Here the police sought to substitute a general operating procedure contained in a standard operational order for the detailed written guidelines for a particular roadblock as required by Jones. As noted by Judge Van Nortwick, however, the standard operational order itself contemplated the issuance of a specific set of written guidelines for a particular roadblock. It is the failure to comply with that mandate that is fatal to the roadblock here. Jones was decided in 1986, many years before this roadblock was established, and the Jones mandate is clear. It is also apparent from the standard operating order here that the police were familiar with Jones, but failed to comply with its directive in this instance.

The requirement of written guidelines is not merely a formality.
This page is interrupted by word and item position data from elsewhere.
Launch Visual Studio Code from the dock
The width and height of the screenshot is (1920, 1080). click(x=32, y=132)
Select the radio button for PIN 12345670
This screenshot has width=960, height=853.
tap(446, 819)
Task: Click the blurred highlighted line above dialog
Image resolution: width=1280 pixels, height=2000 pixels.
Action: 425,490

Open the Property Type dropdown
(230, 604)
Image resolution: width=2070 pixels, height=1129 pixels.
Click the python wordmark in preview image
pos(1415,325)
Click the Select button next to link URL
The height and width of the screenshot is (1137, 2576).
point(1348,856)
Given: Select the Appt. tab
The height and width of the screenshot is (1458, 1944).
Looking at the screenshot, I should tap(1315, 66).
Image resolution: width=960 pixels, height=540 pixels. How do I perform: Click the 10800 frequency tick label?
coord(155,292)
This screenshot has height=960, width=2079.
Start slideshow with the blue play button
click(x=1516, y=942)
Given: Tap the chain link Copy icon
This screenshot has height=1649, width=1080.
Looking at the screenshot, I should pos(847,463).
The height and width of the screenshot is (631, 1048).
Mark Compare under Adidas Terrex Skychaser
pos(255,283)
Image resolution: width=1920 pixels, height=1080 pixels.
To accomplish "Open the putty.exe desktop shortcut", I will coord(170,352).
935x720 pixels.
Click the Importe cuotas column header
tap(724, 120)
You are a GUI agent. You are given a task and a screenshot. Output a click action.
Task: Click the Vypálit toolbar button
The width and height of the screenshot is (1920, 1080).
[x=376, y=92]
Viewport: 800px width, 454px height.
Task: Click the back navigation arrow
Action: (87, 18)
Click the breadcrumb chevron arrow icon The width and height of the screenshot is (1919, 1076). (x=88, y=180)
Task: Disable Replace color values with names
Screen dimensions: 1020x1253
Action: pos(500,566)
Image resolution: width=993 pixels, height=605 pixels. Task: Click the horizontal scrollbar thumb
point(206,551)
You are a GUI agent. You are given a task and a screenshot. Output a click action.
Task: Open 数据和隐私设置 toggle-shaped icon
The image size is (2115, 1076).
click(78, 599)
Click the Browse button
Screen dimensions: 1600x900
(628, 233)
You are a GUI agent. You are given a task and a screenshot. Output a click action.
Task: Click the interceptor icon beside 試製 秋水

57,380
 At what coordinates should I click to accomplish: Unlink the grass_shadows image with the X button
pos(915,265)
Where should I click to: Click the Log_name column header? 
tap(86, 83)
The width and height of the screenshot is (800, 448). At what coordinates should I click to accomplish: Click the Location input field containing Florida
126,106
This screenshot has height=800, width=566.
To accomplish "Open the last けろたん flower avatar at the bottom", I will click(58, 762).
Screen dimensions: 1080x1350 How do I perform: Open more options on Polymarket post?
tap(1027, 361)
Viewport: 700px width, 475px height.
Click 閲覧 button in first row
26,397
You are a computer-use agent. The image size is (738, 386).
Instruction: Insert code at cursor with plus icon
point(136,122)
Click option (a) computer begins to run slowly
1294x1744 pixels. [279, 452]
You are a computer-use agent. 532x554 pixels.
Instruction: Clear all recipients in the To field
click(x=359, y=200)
Rather, it is the method this Court and others have chosen to ensure that the police do not act with unbridled discretion in exercising the power to stop and restrain citizens who have manifested no conduct that would otherwise justify an intrusion on a citizen’s liberty. In this country the police are not vested with the general authority to set up “routine” roadblocks at any time or place. Rather, law enforcement was placed on notice by our holding in Jones that the stopping and detaining of a citizen is a serious matter that requires particularized advance planning and direction and strict compliance thereafter.

Accordingly, we find that the limited police directives prepared in this case did not sufficiently circumscribe the field officers’ discretion and fell far short of the “written set of uniform guidelines” we required in Jones.

CONCLUSION

We conclude that the documentation used by the police officials, which patently did not comply with the State v. Jones requirement for written guidelines, rendered Campbell’s stop fatally defective under the Fourth Amendment and article I, section 12 of the Florida Constitution. We quash the district court decision below and approve the decision in Hartsfield v. State, 629 So.2d 1020 (Fla. 4th DCA 1993).

It is so ordered.

KOGAN, C.J., and OVERTON, SHAW, GRIMES, HARDING, WELLS and ANSTEAD, JJ., concur. 
      
      . Our conclusions in Jones were similar to the views expressed by the United States Supreme Court:
      CT]he Fourth Amendment requires that ... the seizure must be carried out pursuant to a plan embodying explicit, neutral limitations on the conduct of individual officers.
      
        
      
      ... When such a stop is not based on objective criteria, the risk of arbitrary and abusive police practices exceeds tolerable limits.
      
        Brown v. Texas, 443 U.S. 47, 51, 52, 99 S.Ct. 2637, 2640-41, 2641, 61 L.Ed.2d 357 (1979).